Martes 10 de octubre de 1978. Clase de francés en un minuto. No me gusta el profesor, un tipo frío y seco. Además nos toma por cretinos incultos. Vale, sí, lo éramos, pero con quince años es lo último que quieres admitir. De repente pasa por la puerta y entra en clase como un autómata. Algo no va bien, tiene la cara deshecha, los ojos rojos. Guardamos silencio –tan idiotas no éramos-.
Avanza hasta su mesa, deja su maletín en la silla, se apoya en la mesa y nos mira, como ausente. Deja pasar un minuto durante el cual no se escucha ni un resoplido. Tampoco nos atrevemos a interrogarnos con una mirada cómplice. El momento, que se eterniza, nos tiene hipnotizados, es tan poco habitual. ¡Un profesor llorando! Todos pensaríamos lo mismo, “buf, las notas del último trabajo serán tan malas que se nos ha hundido”. Finalmente, pronuncia con una voz casi inaudible –me acuerdo perfectamente-: “Le Grand Jacques est mort, j’ai un immense chagrin”.
El Gran Jacques ha muerto, siento una pena inmensa. Al igual que todo el país, me había enterado de la muerte de Brel el día anterior, pero con la edad que tenía, no me parecía motivo suficiente como para poner esta cara. De ocurrir hoy, probablemente me saltarían las lagrimas también. Le Grand Jacques est mort.
Aunque belga de nacimiento, Francia se había acaparado el único artista capaz de rivalizar en importancia con Edith Piaf. Su muerte –anunciada, padecía un cáncer de pulmón desde años atrás- entristeció al pueblo francófono como ninguna otra desaparición lo había hecho desde la del Gorrión de París. Había tal vitalidad en él, tanta pasión y entrega, que su marcha dejó un vacío que se sigue sin colmar, cerca de cuarenta años después.
Cantante con un carisma y una personalidad fuera de lo común, se había merecido el respeto y la admiración de todas las capas de la nación, todas las tendencias y pertenencias sociales y políticas, por mucho que su inmenso corazón y generosidad legendaria le inclinaba a sentir simpatía por los movimientos de izquierda. Sí Leo Ferré y Georges Brassens estaban muy marcados políticamente hablando, Jacques Brel prefería contar historias sencillas pero universales sobre los hombres.
Escucharle cantar no bastaba, había que ir a verle. Durante sus conciertos, encendía las salas, habitaba cada uno de los personajes de sus canciones, gesticulaba, exprimía rabias y pasiones por igual, graves y sinceras, la cara sudorosa y las manos tendidas como alas. Todos sus espectáculos se convertían en maratones en los que se llegaba a temer por su vida.
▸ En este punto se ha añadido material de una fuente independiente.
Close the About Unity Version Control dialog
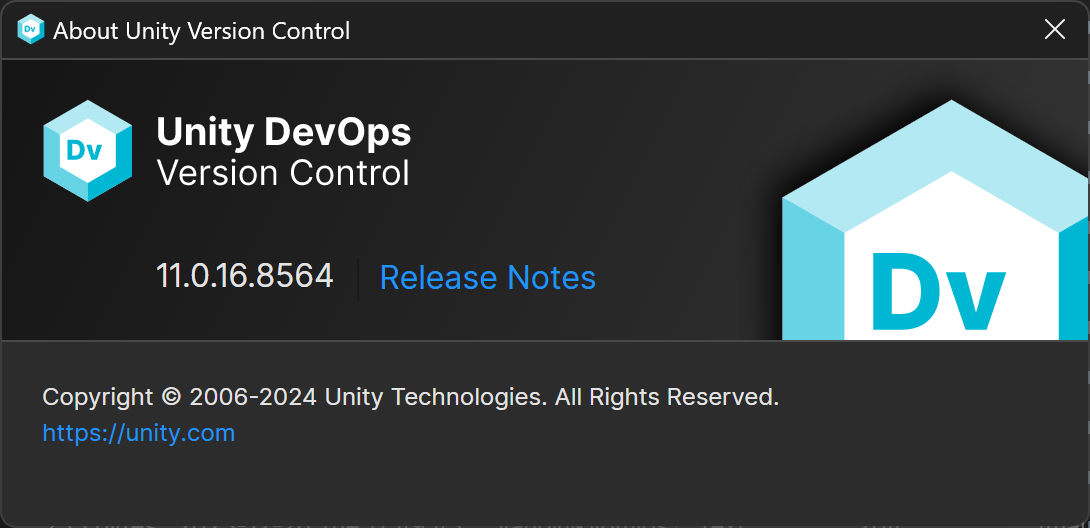1090x528 pixels. [x=1055, y=30]
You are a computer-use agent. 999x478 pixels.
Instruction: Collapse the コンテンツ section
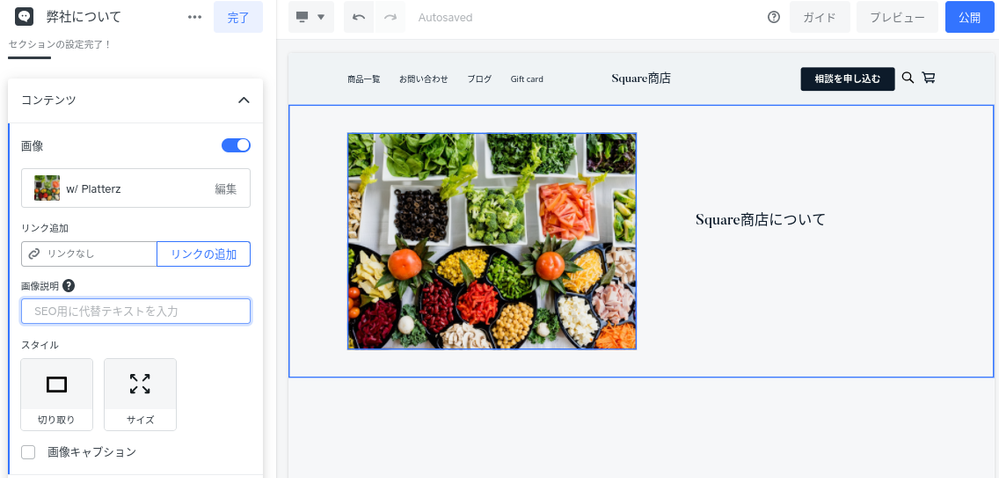coord(243,100)
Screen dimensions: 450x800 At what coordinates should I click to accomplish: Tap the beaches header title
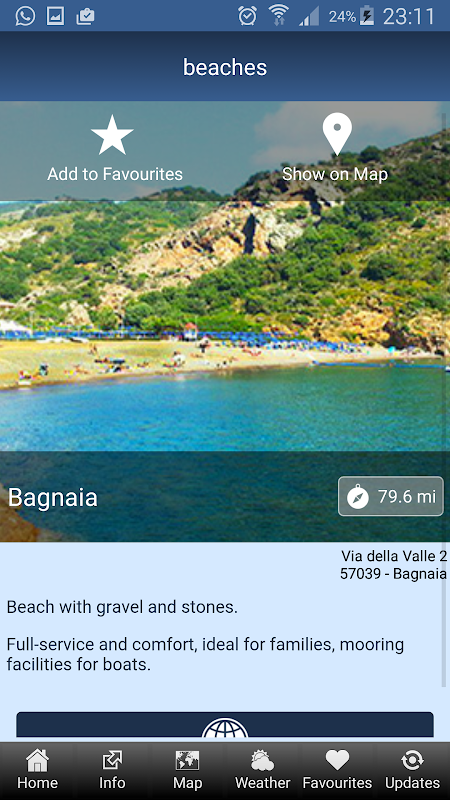point(225,67)
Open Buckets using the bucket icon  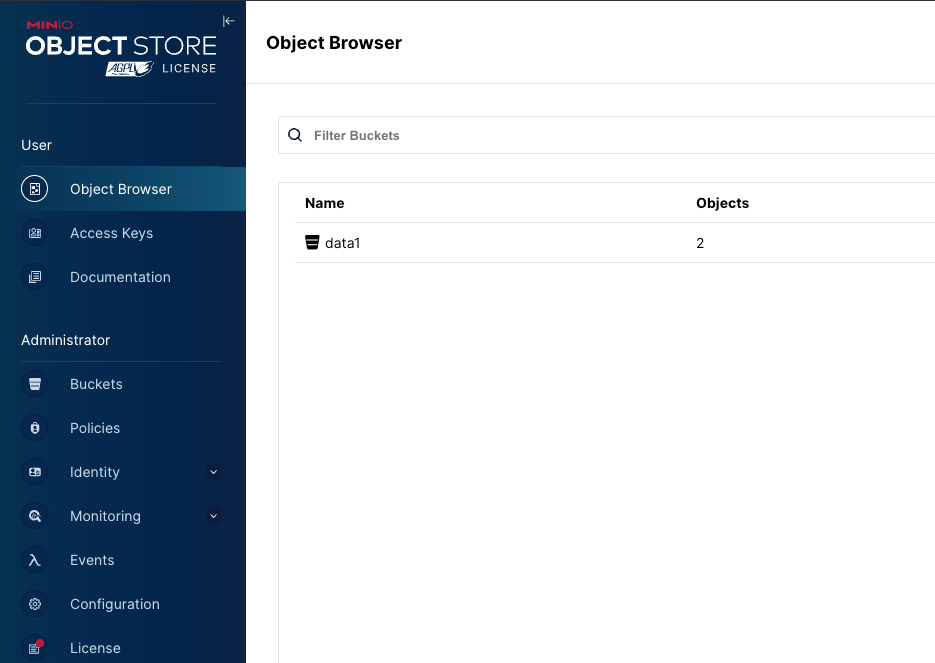pos(34,384)
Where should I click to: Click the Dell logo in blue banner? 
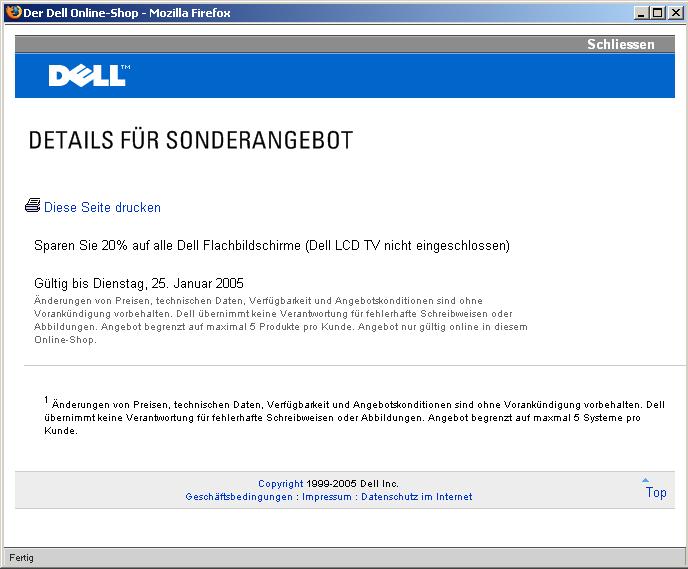coord(89,75)

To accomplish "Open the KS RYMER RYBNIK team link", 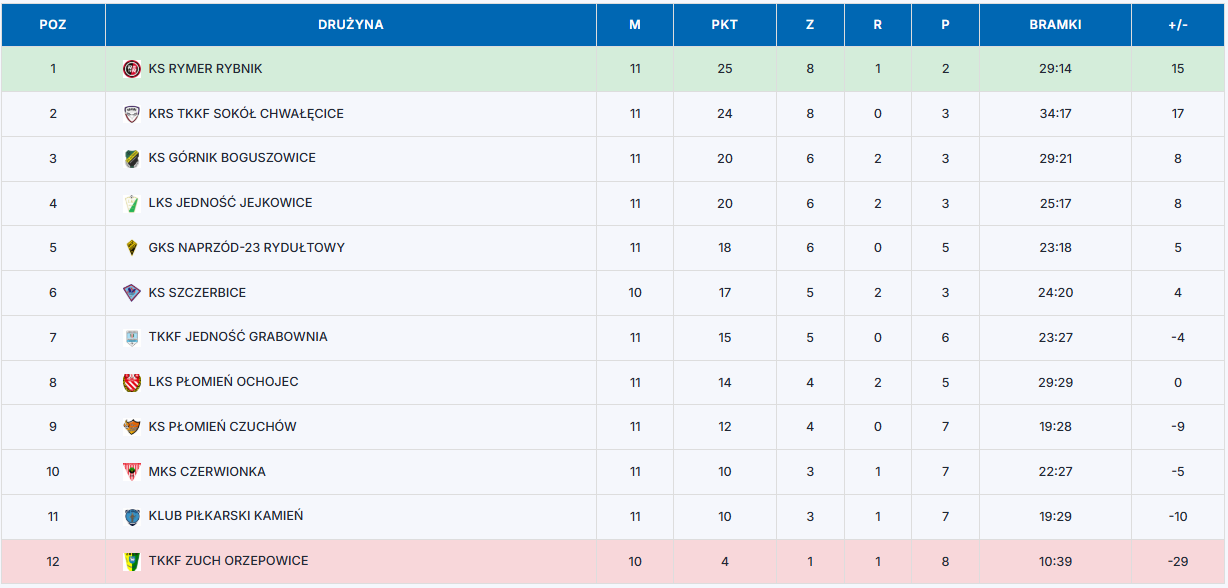I will click(x=205, y=69).
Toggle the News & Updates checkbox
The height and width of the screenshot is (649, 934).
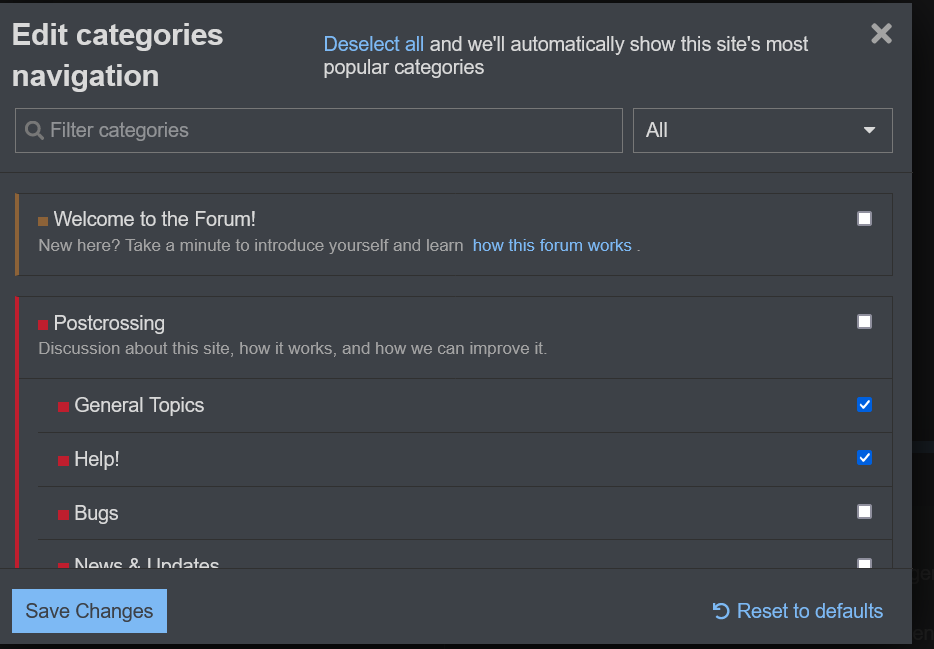(864, 563)
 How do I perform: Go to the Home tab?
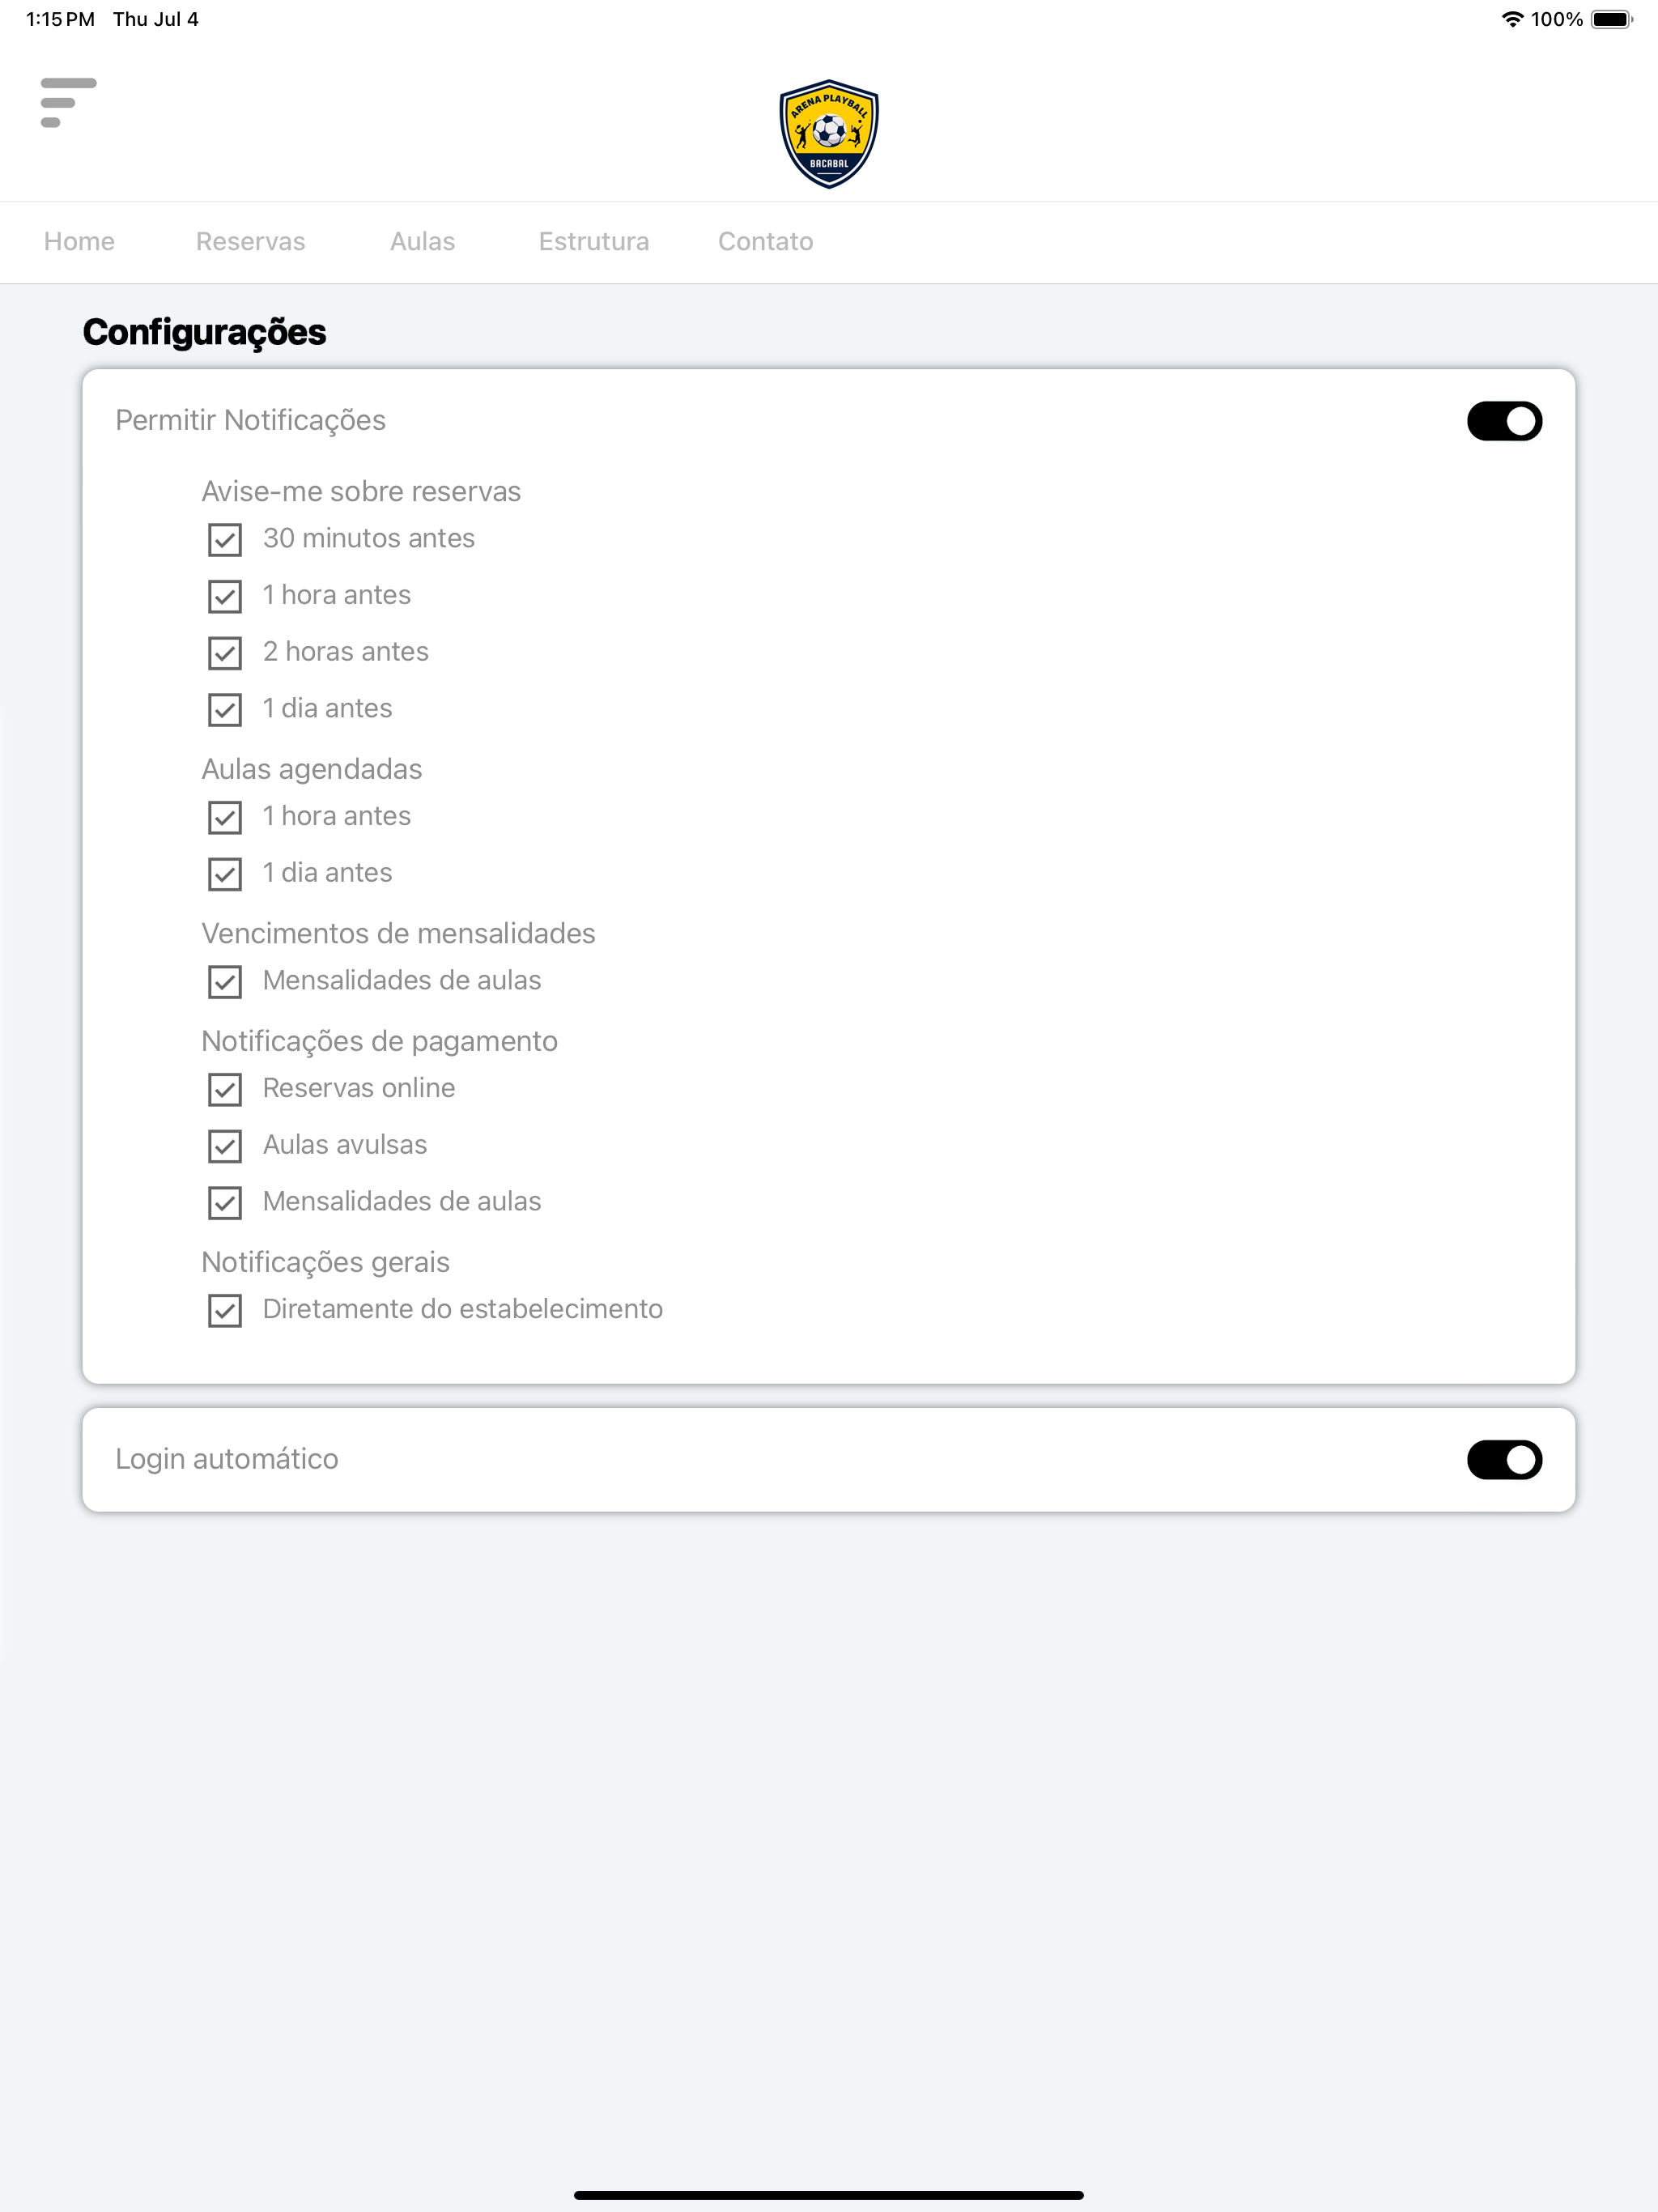[79, 242]
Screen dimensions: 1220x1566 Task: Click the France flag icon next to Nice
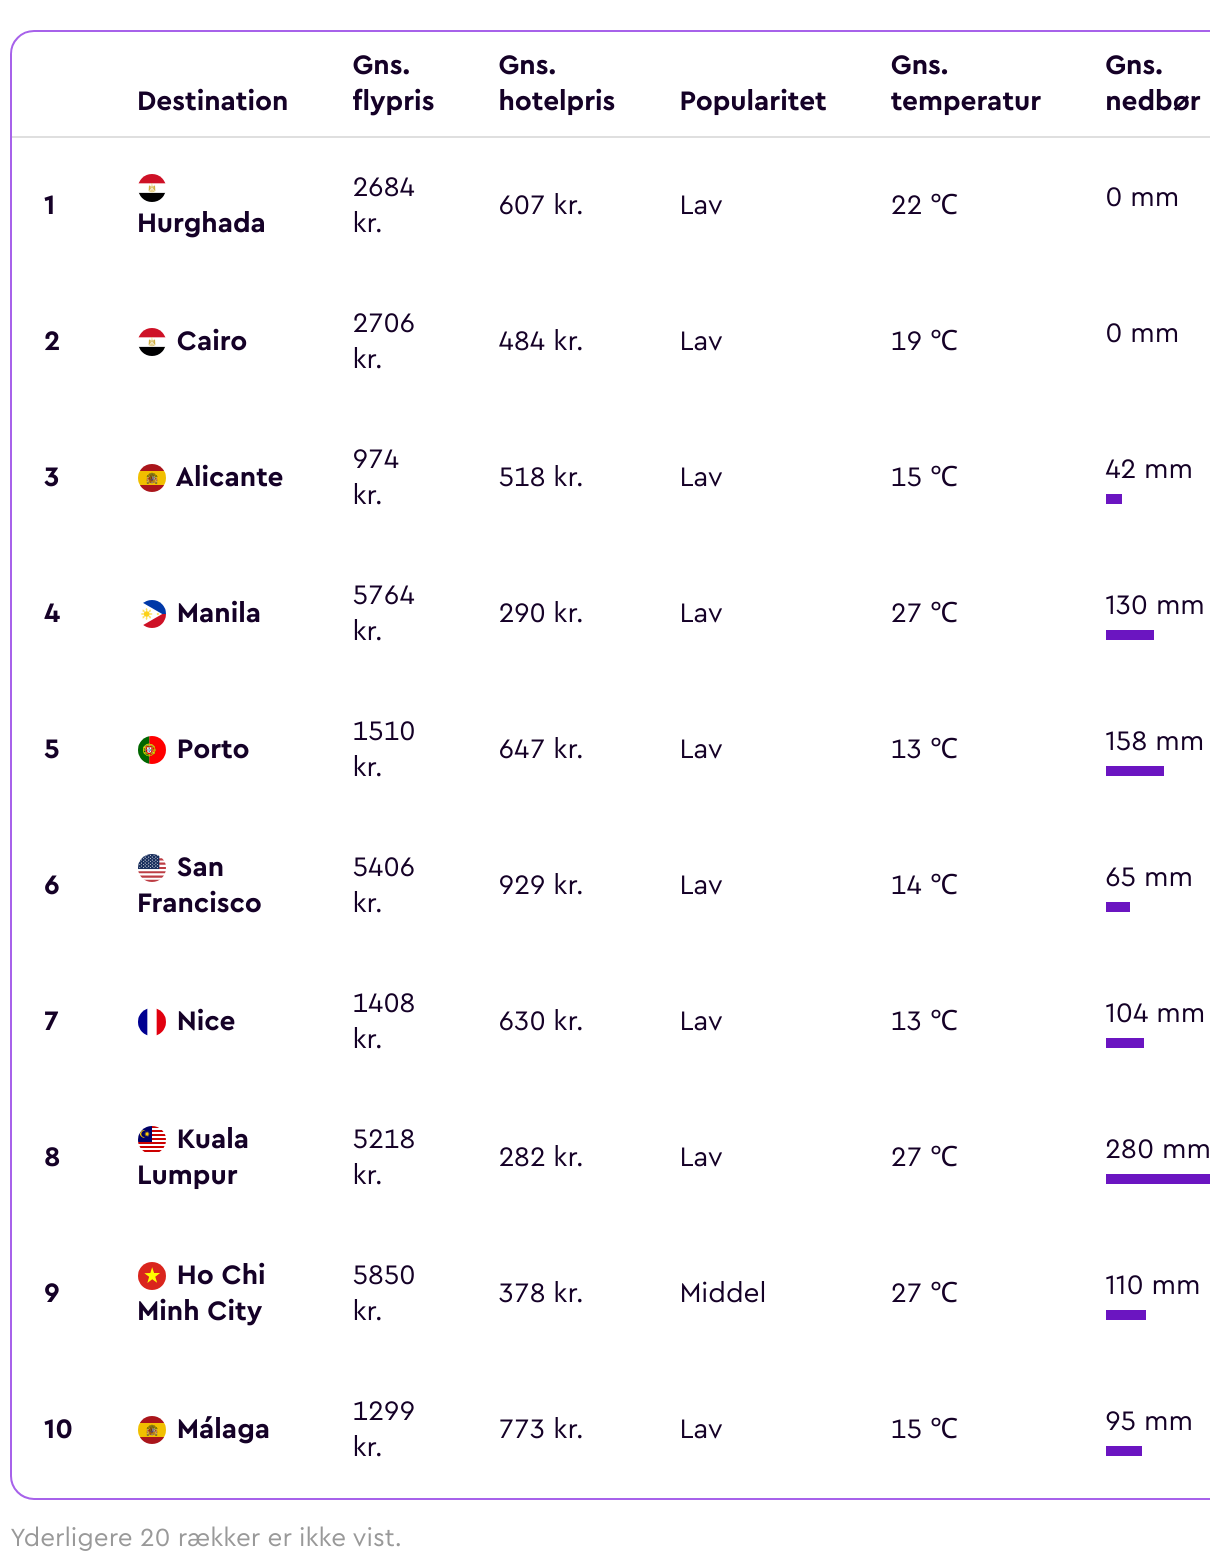point(152,1021)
Nacido en Schaerbeek, cerca de Bruselas, en 1929, sólo vivió 49 años, de los que trece dedicados a los escenarios. Una carrera extremadamente corta teniendo en cuenta su legado y sitio en el panteón de los grandes. En menos de tres lustros, creó algunas de las canciones más icónicas de la Chanson Française, monumentos eternos en honor a los hombres, tan imperfectos, excesivos, mezquinos, torpes. Por ello amaba a la gente.
En 1966, en la cumbre de su arte, decidió que había acabado con las actuaciones en público y dio su concierto de adiós en el Olympia, sala que le había consagrado diez años antes. Luego hizo el actor –era una gozada verle con Lino Ventura- y finalmente se fue a vivir con su última pareja en las Islas Marquesas en el archipiélago de la Polinesia Francesa, en la otra punta del globo, de las que se escapaba sólo para tratar de curar su cáncer, que se lo llevó el nueve de octubre de 1978.
Te dejo con algunas de sus más grandes canciones, todas sacadas de actuaciones en vivo. Ne me quitte pas –No me dejes-, de la que curiosamente llegó a decir que no era una canción de amor, sino sobre la cobardía de los hombres en sus relaciones sentimentales. Amsterdam, el tema que menos le gustaba, pero que interpretaba sin falta por ser la preferida del público. La Valse à mille temps, con el tan famoso crescendo breliano y el torbellino del acordeón. Le Plat Pays, oda al país que le vio nacer. Y Ces Gens-là, Mathilde, Les Bourgeois, Les Marquises, el último tema de su último disco. Le Grand Jacques n’est pas mort.